**WHAT YOU ARE ASKED TO DO**
Copy every one of the following rows word for word, keeping each line as it stands.

══ PROVIDED DATA

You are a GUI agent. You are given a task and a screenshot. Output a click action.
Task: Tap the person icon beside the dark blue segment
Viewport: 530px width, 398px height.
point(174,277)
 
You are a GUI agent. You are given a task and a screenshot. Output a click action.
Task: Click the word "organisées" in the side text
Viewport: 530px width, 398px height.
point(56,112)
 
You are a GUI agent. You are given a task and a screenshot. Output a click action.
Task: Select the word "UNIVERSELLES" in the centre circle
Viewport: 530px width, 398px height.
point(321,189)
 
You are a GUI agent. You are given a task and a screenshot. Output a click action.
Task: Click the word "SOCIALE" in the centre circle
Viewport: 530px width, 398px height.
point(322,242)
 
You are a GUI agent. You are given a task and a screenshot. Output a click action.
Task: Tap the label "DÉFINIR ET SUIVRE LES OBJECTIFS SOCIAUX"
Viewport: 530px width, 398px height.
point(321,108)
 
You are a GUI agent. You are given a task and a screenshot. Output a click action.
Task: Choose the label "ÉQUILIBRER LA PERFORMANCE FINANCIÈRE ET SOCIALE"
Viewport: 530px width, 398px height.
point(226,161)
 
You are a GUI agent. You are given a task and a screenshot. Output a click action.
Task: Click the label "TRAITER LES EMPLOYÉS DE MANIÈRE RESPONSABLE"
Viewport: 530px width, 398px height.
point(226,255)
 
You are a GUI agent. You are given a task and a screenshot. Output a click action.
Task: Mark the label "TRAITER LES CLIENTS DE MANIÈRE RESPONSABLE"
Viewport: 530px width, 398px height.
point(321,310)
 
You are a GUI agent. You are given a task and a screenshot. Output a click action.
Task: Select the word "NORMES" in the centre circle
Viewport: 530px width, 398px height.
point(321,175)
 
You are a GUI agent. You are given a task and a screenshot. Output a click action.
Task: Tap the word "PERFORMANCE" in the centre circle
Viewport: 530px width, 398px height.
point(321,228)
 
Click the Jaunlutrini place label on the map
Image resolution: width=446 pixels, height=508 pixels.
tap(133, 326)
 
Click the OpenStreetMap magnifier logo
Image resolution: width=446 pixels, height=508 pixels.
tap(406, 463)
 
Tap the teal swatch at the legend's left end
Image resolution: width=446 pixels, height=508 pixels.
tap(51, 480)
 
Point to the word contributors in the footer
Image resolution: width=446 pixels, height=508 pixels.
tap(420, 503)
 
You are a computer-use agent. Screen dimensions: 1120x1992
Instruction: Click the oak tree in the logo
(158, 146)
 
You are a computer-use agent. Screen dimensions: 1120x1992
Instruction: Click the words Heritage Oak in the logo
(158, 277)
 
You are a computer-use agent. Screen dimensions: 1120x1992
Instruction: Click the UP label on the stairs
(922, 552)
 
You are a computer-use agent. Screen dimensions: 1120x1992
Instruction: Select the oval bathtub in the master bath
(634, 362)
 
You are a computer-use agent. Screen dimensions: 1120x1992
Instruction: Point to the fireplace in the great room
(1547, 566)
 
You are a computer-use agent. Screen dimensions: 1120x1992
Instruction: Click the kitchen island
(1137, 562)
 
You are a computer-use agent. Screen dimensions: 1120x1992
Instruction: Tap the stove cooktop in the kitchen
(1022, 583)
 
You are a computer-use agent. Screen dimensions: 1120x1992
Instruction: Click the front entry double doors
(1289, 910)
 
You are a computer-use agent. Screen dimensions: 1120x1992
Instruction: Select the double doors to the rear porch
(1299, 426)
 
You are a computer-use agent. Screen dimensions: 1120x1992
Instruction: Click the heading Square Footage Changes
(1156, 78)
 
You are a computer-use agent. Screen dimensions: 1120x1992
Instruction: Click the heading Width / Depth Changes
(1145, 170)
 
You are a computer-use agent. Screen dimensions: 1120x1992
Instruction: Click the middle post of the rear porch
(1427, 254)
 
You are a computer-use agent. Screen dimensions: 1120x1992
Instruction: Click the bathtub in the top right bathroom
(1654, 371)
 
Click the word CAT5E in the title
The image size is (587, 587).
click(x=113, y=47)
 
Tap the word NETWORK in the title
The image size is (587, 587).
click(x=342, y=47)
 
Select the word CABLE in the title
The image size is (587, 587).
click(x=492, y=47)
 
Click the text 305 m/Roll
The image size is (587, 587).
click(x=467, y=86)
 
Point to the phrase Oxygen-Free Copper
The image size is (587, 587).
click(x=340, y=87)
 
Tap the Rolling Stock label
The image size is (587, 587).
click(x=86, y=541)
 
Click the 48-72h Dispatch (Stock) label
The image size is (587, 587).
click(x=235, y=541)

════

**TASK RESPONSE**
You are a GUI agent. You are given a task and a screenshot. Output a click action.
Task: Tap the person icon beside the dark blue segment
Viewport: 530px width, 398px height.
point(174,277)
 
You are a GUI agent. You are given a task and a screenshot. Output a click action.
Task: Click the word "organisées" in the side text
Viewport: 530px width, 398px height.
point(56,112)
 
You are a GUI agent. You are given a task and a screenshot. Output a click action.
Task: Select the word "UNIVERSELLES" in the centre circle
Viewport: 530px width, 398px height.
point(321,189)
 
You are a GUI agent. You are given a task and a screenshot. Output a click action.
Task: Click the word "SOCIALE" in the centre circle
Viewport: 530px width, 398px height.
point(322,242)
 
You are a GUI agent. You are given a task and a screenshot. Output a click action.
Task: Tap the label "DÉFINIR ET SUIVRE LES OBJECTIFS SOCIAUX"
Viewport: 530px width, 398px height.
point(321,108)
 
You are a GUI agent. You are given a task and a screenshot. Output a click action.
Task: Choose the label "ÉQUILIBRER LA PERFORMANCE FINANCIÈRE ET SOCIALE"
Viewport: 530px width, 398px height.
point(226,161)
 
You are a GUI agent. You are given a task and a screenshot. Output a click action.
Task: Click the label "TRAITER LES EMPLOYÉS DE MANIÈRE RESPONSABLE"
Viewport: 530px width, 398px height.
point(226,255)
 
You are a GUI agent. You are given a task and a screenshot. Output a click action.
Task: Mark the label "TRAITER LES CLIENTS DE MANIÈRE RESPONSABLE"
Viewport: 530px width, 398px height.
point(321,310)
 
You are a GUI agent. You are given a task and a screenshot. Output a click action.
Task: Select the word "NORMES" in the centre circle
Viewport: 530px width, 398px height.
point(321,175)
 
You are a GUI agent. You are given a task and a screenshot. Output a click action.
Task: Tap the word "PERFORMANCE" in the centre circle
Viewport: 530px width, 398px height.
point(321,228)
 
Click the Jaunlutrini place label on the map
Image resolution: width=446 pixels, height=508 pixels.
tap(133, 326)
 
Click the OpenStreetMap magnifier logo
Image resolution: width=446 pixels, height=508 pixels.
tap(406, 463)
 
Tap the teal swatch at the legend's left end
Image resolution: width=446 pixels, height=508 pixels.
tap(51, 480)
 
Point to the word contributors in the footer
Image resolution: width=446 pixels, height=508 pixels.
tap(420, 503)
 
You are a computer-use agent. Screen dimensions: 1120x1992
Instruction: Click the oak tree in the logo
(158, 146)
 
You are a computer-use agent. Screen dimensions: 1120x1992
Instruction: Click the words Heritage Oak in the logo
(158, 277)
 
You are a computer-use agent. Screen dimensions: 1120x1992
Instruction: Click the UP label on the stairs
(922, 552)
 
You are a computer-use agent. Screen dimensions: 1120x1992
Instruction: Select the oval bathtub in the master bath
(634, 362)
 
You are a computer-use agent. Screen dimensions: 1120x1992
Instruction: Point to the fireplace in the great room
(1547, 566)
 
You are a computer-use agent. Screen dimensions: 1120x1992
Instruction: Click the kitchen island
(1137, 562)
 
You are a computer-use agent. Screen dimensions: 1120x1992
Instruction: Tap the stove cooktop in the kitchen
(1022, 583)
 
You are a computer-use agent. Screen dimensions: 1120x1992
Instruction: Click the front entry double doors
(1289, 910)
 
You are a computer-use agent. Screen dimensions: 1120x1992
Instruction: Select the double doors to the rear porch
(1299, 426)
 
You are a computer-use agent. Screen dimensions: 1120x1992
Instruction: Click the heading Square Footage Changes
(1156, 78)
 
You are a computer-use agent. Screen dimensions: 1120x1992
Instruction: Click the heading Width / Depth Changes
(1145, 170)
 
You are a computer-use agent. Screen dimensions: 1120x1992
Instruction: Click the middle post of the rear porch
(1427, 254)
 
You are a computer-use agent. Screen dimensions: 1120x1992
Instruction: Click the bathtub in the top right bathroom
(1654, 371)
 
Click the word CAT5E in the title
The image size is (587, 587).
click(x=113, y=47)
 
Tap the word NETWORK in the title
The image size is (587, 587).
click(x=342, y=47)
 
Select the word CABLE in the title
The image size is (587, 587).
click(x=492, y=47)
 
Click the text 305 m/Roll
The image size is (587, 587).
click(x=467, y=86)
 
Point to the phrase Oxygen-Free Copper
The image size is (587, 587).
click(x=340, y=87)
 
Tap the Rolling Stock label
The image size is (587, 587).
click(x=86, y=541)
 
Click the 48-72h Dispatch (Stock) label
The image size is (587, 587).
click(x=235, y=541)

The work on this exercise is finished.